From the data below, restate every line word for word.

[Records from a data source]
┏━━

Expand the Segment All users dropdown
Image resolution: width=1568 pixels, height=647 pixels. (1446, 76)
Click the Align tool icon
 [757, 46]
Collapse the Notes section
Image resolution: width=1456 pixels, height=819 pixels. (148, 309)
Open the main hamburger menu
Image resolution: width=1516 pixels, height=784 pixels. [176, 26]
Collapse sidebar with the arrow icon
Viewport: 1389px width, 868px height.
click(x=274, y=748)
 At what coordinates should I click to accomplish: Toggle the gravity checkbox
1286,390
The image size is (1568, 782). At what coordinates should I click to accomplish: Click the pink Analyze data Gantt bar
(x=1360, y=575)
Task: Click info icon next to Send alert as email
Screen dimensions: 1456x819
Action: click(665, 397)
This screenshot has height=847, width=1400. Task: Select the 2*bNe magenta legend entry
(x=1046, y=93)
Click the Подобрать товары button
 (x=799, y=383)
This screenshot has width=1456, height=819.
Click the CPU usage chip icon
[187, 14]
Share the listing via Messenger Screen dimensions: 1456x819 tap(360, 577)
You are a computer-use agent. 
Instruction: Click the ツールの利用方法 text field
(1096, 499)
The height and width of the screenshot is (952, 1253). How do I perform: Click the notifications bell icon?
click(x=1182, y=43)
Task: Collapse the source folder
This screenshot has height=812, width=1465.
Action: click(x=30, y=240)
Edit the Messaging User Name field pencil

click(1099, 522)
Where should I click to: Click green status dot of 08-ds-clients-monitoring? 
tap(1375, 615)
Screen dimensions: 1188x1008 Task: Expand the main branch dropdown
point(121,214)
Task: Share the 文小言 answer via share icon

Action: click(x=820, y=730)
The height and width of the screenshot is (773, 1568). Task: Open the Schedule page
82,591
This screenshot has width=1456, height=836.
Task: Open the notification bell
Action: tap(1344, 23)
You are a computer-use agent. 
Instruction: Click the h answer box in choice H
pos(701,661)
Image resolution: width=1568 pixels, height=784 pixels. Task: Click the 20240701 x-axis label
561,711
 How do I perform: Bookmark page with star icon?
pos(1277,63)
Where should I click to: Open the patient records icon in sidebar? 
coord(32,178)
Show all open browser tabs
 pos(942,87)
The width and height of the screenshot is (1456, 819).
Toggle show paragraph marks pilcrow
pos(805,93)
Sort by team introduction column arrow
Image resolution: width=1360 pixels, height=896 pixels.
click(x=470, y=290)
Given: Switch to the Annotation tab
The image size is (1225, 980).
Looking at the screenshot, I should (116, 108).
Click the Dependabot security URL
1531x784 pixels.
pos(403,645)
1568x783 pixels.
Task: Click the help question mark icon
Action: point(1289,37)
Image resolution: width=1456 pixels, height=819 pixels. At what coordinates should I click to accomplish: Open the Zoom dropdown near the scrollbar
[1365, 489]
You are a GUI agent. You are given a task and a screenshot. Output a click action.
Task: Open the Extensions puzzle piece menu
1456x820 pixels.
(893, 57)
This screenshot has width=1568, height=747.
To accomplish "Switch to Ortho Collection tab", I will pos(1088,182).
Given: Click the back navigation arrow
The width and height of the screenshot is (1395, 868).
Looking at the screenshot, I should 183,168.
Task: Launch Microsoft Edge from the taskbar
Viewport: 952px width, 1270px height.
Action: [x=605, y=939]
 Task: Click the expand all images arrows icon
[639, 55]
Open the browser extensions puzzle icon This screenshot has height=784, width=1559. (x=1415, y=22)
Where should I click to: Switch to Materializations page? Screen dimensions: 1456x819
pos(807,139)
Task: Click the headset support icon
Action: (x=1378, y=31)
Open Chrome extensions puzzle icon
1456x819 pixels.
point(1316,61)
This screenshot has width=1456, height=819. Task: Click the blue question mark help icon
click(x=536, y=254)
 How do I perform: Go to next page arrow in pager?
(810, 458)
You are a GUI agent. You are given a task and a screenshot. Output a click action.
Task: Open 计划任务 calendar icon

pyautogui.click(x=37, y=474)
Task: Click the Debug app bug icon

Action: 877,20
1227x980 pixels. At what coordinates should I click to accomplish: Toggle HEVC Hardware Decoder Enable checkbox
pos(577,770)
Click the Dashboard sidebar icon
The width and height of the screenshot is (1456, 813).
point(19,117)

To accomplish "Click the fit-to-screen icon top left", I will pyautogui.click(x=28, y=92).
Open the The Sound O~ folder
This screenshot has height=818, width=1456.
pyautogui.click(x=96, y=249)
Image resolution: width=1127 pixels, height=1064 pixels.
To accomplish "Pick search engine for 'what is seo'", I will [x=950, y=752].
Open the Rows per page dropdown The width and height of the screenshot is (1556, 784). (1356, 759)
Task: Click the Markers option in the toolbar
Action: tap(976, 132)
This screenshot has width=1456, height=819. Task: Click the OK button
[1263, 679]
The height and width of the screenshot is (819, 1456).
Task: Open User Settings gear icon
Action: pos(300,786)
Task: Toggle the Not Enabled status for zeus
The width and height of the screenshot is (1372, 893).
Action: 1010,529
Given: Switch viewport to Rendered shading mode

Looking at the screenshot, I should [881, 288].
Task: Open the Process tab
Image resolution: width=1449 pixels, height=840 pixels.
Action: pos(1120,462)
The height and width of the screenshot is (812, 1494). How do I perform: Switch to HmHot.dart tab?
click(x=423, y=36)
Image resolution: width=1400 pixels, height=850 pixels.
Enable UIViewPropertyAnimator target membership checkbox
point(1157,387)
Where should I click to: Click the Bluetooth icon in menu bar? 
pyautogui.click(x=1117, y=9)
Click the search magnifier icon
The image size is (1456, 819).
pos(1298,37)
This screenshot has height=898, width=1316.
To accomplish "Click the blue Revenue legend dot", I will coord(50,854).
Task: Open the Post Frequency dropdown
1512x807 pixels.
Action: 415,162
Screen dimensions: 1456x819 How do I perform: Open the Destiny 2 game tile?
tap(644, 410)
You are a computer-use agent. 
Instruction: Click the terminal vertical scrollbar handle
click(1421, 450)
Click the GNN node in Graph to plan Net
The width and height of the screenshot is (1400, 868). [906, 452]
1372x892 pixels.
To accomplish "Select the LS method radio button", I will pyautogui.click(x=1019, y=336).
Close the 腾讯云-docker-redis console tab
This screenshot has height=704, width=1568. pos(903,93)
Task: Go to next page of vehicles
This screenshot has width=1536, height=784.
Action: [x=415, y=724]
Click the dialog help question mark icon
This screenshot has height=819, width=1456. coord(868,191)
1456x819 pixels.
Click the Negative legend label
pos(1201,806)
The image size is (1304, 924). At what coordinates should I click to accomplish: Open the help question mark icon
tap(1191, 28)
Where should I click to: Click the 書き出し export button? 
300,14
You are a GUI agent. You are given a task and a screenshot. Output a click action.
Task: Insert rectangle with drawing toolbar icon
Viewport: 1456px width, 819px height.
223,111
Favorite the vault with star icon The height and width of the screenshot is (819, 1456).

┗━━

• **Response**:
Expand the Segment All users dropdown
Image resolution: width=1568 pixels, height=647 pixels. (1446, 76)
Click the Align tool icon
 [757, 46]
Collapse the Notes section
Image resolution: width=1456 pixels, height=819 pixels. (148, 309)
Open the main hamburger menu
Image resolution: width=1516 pixels, height=784 pixels. [176, 26]
Collapse sidebar with the arrow icon
Viewport: 1389px width, 868px height.
click(x=274, y=748)
 At what coordinates should I click to accomplish: Toggle the gravity checkbox
1286,390
The image size is (1568, 782). At what coordinates should I click to accomplish: Click the pink Analyze data Gantt bar
(x=1360, y=575)
Task: Click info icon next to Send alert as email
Screen dimensions: 1456x819
Action: click(665, 397)
This screenshot has height=847, width=1400. Task: Select the 2*bNe magenta legend entry
(x=1046, y=93)
Click the Подобрать товары button
 (x=799, y=383)
This screenshot has width=1456, height=819.
Click the CPU usage chip icon
[187, 14]
Share the listing via Messenger Screen dimensions: 1456x819 tap(360, 577)
You are a computer-use agent. 
Instruction: Click the ツールの利用方法 text field
(1096, 499)
The height and width of the screenshot is (952, 1253). How do I perform: Click the notifications bell icon?
click(x=1182, y=43)
Task: Collapse the source folder
This screenshot has height=812, width=1465.
Action: click(x=30, y=240)
Edit the Messaging User Name field pencil

click(1099, 522)
Where should I click to: Click green status dot of 08-ds-clients-monitoring? 
tap(1375, 615)
Screen dimensions: 1188x1008 Task: Expand the main branch dropdown
point(121,214)
Task: Share the 文小言 answer via share icon

Action: click(x=820, y=730)
The height and width of the screenshot is (773, 1568). Task: Open the Schedule page
82,591
This screenshot has width=1456, height=836.
Task: Open the notification bell
Action: tap(1344, 23)
You are a computer-use agent. 
Instruction: Click the h answer box in choice H
pos(701,661)
Image resolution: width=1568 pixels, height=784 pixels. Task: Click the 20240701 x-axis label
561,711
 How do I perform: Bookmark page with star icon?
pos(1277,63)
Where should I click to: Open the patient records icon in sidebar? 
coord(32,178)
Show all open browser tabs
 pos(942,87)
The width and height of the screenshot is (1456, 819).
Toggle show paragraph marks pilcrow
pos(805,93)
Sort by team introduction column arrow
Image resolution: width=1360 pixels, height=896 pixels.
click(x=470, y=290)
Given: Switch to the Annotation tab
The image size is (1225, 980).
Looking at the screenshot, I should (116, 108).
Click the Dependabot security URL
1531x784 pixels.
pos(403,645)
1568x783 pixels.
Task: Click the help question mark icon
Action: point(1289,37)
Image resolution: width=1456 pixels, height=819 pixels. At what coordinates should I click to accomplish: Open the Zoom dropdown near the scrollbar
[1365, 489]
You are a GUI agent. You are given a task and a screenshot. Output a click action.
Task: Open the Extensions puzzle piece menu
1456x820 pixels.
(893, 57)
This screenshot has width=1568, height=747.
To accomplish "Switch to Ortho Collection tab", I will pos(1088,182).
Given: Click the back navigation arrow
The width and height of the screenshot is (1395, 868).
Looking at the screenshot, I should 183,168.
Task: Launch Microsoft Edge from the taskbar
Viewport: 952px width, 1270px height.
Action: [x=605, y=939]
 Task: Click the expand all images arrows icon
[639, 55]
Open the browser extensions puzzle icon This screenshot has height=784, width=1559. (x=1415, y=22)
Where should I click to: Switch to Materializations page? Screen dimensions: 1456x819
pos(807,139)
Task: Click the headset support icon
Action: (x=1378, y=31)
Open Chrome extensions puzzle icon
1456x819 pixels.
point(1316,61)
This screenshot has width=1456, height=819. Task: Click the blue question mark help icon
click(x=536, y=254)
 How do I perform: Go to next page arrow in pager?
(810, 458)
You are a GUI agent. You are given a task and a screenshot. Output a click action.
Task: Open 计划任务 calendar icon

pyautogui.click(x=37, y=474)
Task: Click the Debug app bug icon

Action: 877,20
1227x980 pixels. At what coordinates should I click to accomplish: Toggle HEVC Hardware Decoder Enable checkbox
pos(577,770)
Click the Dashboard sidebar icon
The width and height of the screenshot is (1456, 813).
point(19,117)

To accomplish "Click the fit-to-screen icon top left", I will pyautogui.click(x=28, y=92).
Open the The Sound O~ folder
This screenshot has height=818, width=1456.
pyautogui.click(x=96, y=249)
Image resolution: width=1127 pixels, height=1064 pixels.
To accomplish "Pick search engine for 'what is seo'", I will [x=950, y=752].
Open the Rows per page dropdown The width and height of the screenshot is (1556, 784). (1356, 759)
Task: Click the Markers option in the toolbar
Action: tap(976, 132)
This screenshot has width=1456, height=819. Task: Click the OK button
[1263, 679]
The height and width of the screenshot is (819, 1456).
Task: Open User Settings gear icon
Action: pos(300,786)
Task: Toggle the Not Enabled status for zeus
The width and height of the screenshot is (1372, 893).
Action: 1010,529
Given: Switch viewport to Rendered shading mode

Looking at the screenshot, I should [881, 288].
Task: Open the Process tab
Image resolution: width=1449 pixels, height=840 pixels.
Action: pos(1120,462)
The height and width of the screenshot is (812, 1494). How do I perform: Switch to HmHot.dart tab?
click(x=423, y=36)
Image resolution: width=1400 pixels, height=850 pixels.
Enable UIViewPropertyAnimator target membership checkbox
point(1157,387)
Where should I click to: Click the Bluetooth icon in menu bar? 
pyautogui.click(x=1117, y=9)
Click the search magnifier icon
The image size is (1456, 819).
pos(1298,37)
This screenshot has height=898, width=1316.
To accomplish "Click the blue Revenue legend dot", I will coord(50,854).
Task: Open the Post Frequency dropdown
1512x807 pixels.
Action: 415,162
Screen dimensions: 1456x819 How do I perform: Open the Destiny 2 game tile?
tap(644, 410)
You are a computer-use agent. 
Instruction: Click the terminal vertical scrollbar handle
click(1421, 450)
Click the GNN node in Graph to plan Net
The width and height of the screenshot is (1400, 868). [906, 452]
1372x892 pixels.
To accomplish "Select the LS method radio button", I will pyautogui.click(x=1019, y=336).
Close the 腾讯云-docker-redis console tab
This screenshot has height=704, width=1568. pos(903,93)
Task: Go to next page of vehicles
This screenshot has width=1536, height=784.
Action: [x=415, y=724]
Click the dialog help question mark icon
This screenshot has height=819, width=1456. coord(868,191)
1456x819 pixels.
Click the Negative legend label
pos(1201,806)
The image size is (1304, 924). At what coordinates should I click to accomplish: Open the help question mark icon
tap(1191, 28)
Where should I click to: Click the 書き出し export button? 
300,14
You are a GUI agent. You are given a task and a screenshot. Output a click action.
Task: Insert rectangle with drawing toolbar icon
Viewport: 1456px width, 819px height.
223,111
Favorite the vault with star icon The height and width of the screenshot is (819, 1456).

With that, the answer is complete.